信州は千曲市の八幡(やわた)にある武水別神社へ諏訪立川流の木彫の撮影に出かけました。帰郷後何度も参拝はしたことがあるのですが、木彫の撮影をしていないことに気が付きました。最高気温8度の予想の中、用事を三件ほど済ませて10時過ぎに着きました。
◉武水別神社御由緒
社伝によれば、武水別大神は人皇第八代孝元天皇(紀元前二一四~一五六)の御代に御鎮斎と伝えられております。
その後安和年間(九六八~九七〇)に京都の石清水八幡宮より、誉田別命・息長足比売命・比咩大神が勧請され、相殿に奉斎されました。
当社は延喜式(平安初期の年中儀式や制度などを記した書物)に名神大社として記載されており、三代実録(延喜元年に編纂された歴史書)によると貞観二年(八六〇)に従五位下、同八年に従二位の神階を受け、同九年に官社に列したと有り、上古よりの大社であったことを窺い知ることが出来ます。
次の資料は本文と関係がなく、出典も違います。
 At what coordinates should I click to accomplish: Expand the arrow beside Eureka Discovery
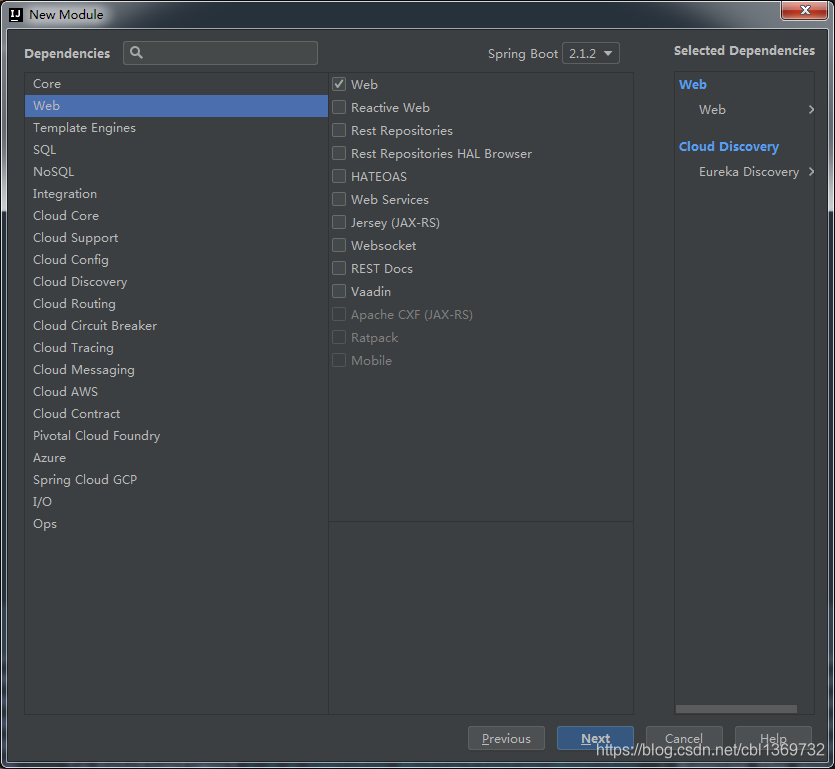(811, 172)
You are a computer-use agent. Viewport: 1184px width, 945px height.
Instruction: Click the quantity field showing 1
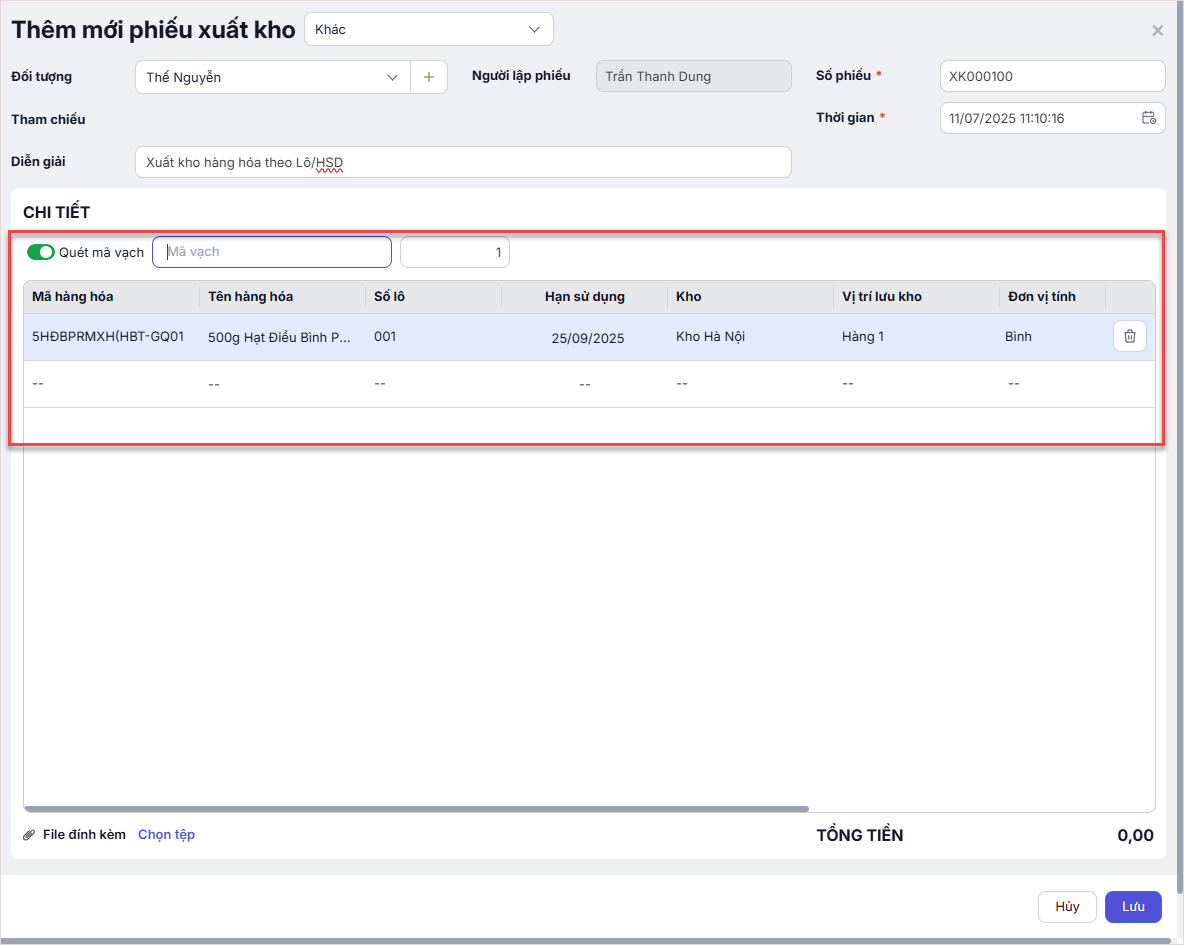[454, 253]
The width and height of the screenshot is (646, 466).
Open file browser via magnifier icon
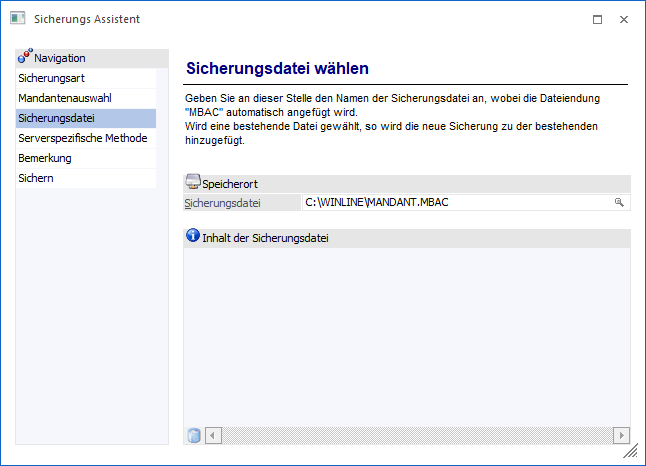pos(619,202)
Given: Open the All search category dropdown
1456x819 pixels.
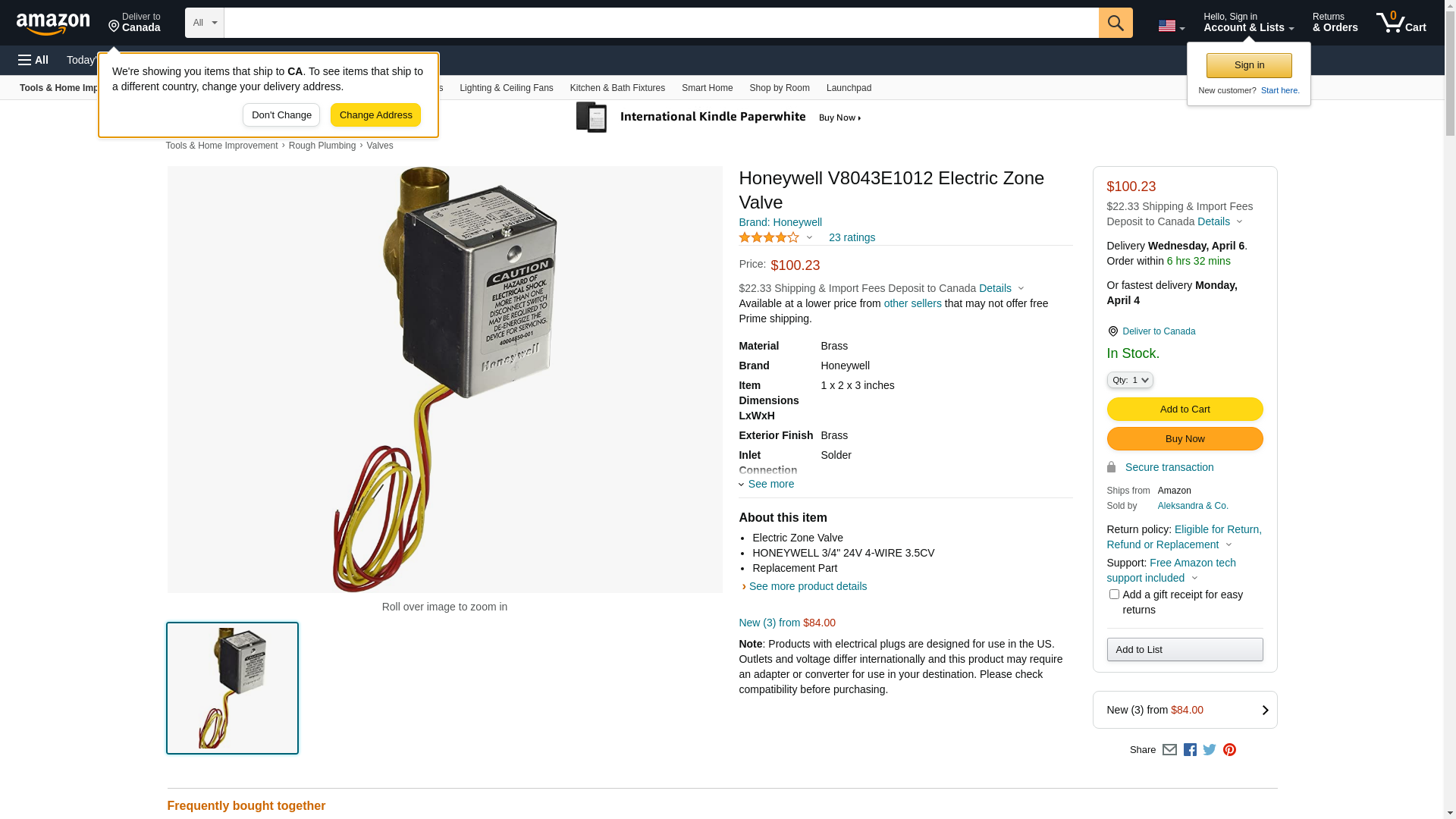Looking at the screenshot, I should tap(205, 23).
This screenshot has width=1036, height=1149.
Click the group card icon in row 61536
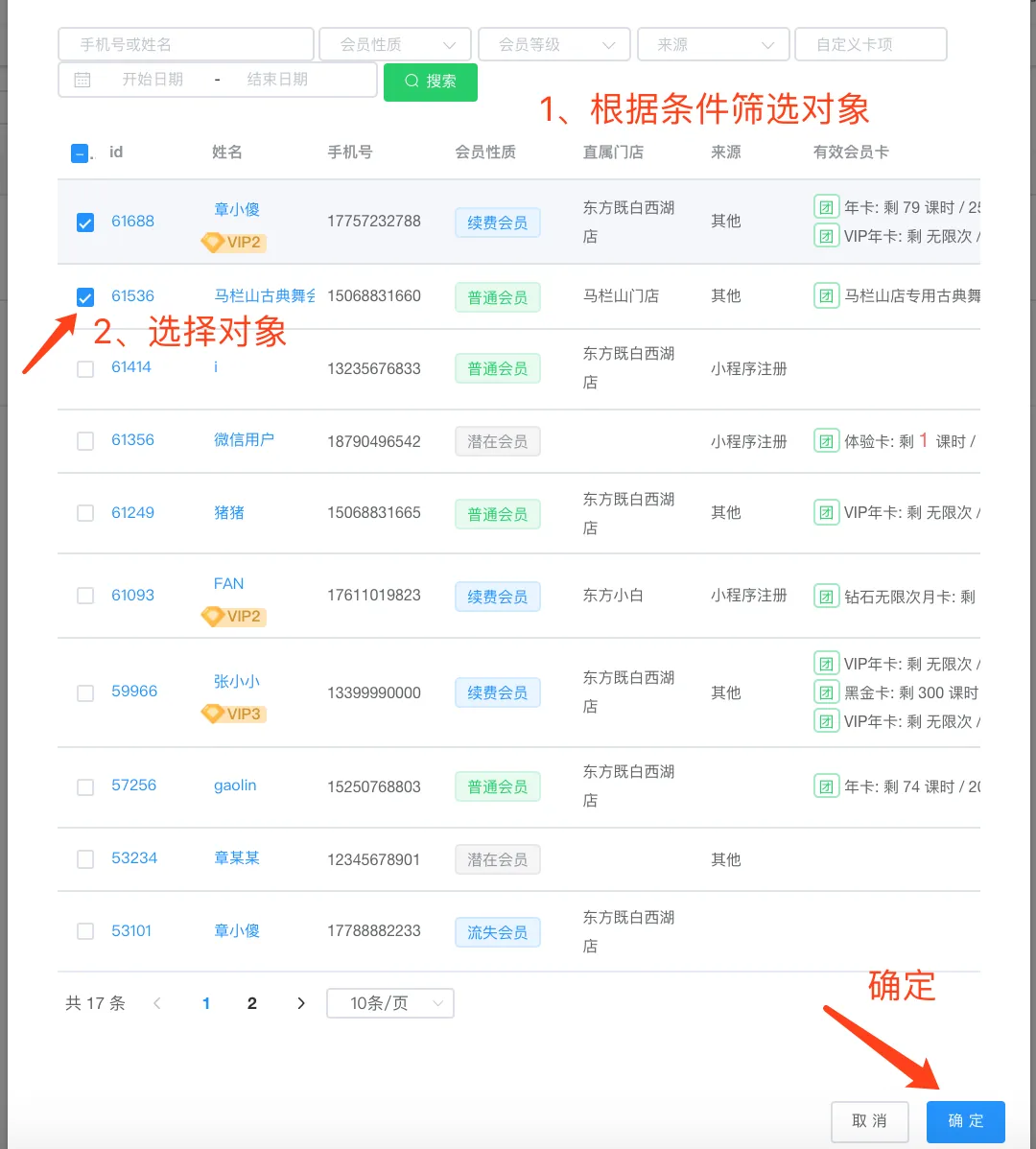(x=826, y=295)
戦国時代から江戸時代にかけてはこの地方随一の八幡宮として諸武将の尊崇が篤く、慶安元年(一六四八)には幕府から朱印地二百石を与えられました。明治時代に入ると郷社に列せられ、明治四十一年に県社に昇格、現在は神社本庁別表神社に指定されております。(神社サイトより)
祭神は、武水別大神(たけみずわけのおおかみ)、誉田別命(ほんだわけのみこと)、息長足比売命(おきながたらしひめのみこと)、比咩大神(ひめおおかみ)。上杉謙信が願文を奉納したことでも有名です。
(左)神社の最南端、県道77号を跨いで立つ大鳥居。左手には松屋旅館があるのですが、もうかなり前から営業していない様です。(中)神橋。車は左手から入り、右手の参拝者駐車場に。(右)入ってすぐ左手にある神輿休所。江戸後期の神仏混淆時代の神宮寺の行事に関わる貴重な建造物。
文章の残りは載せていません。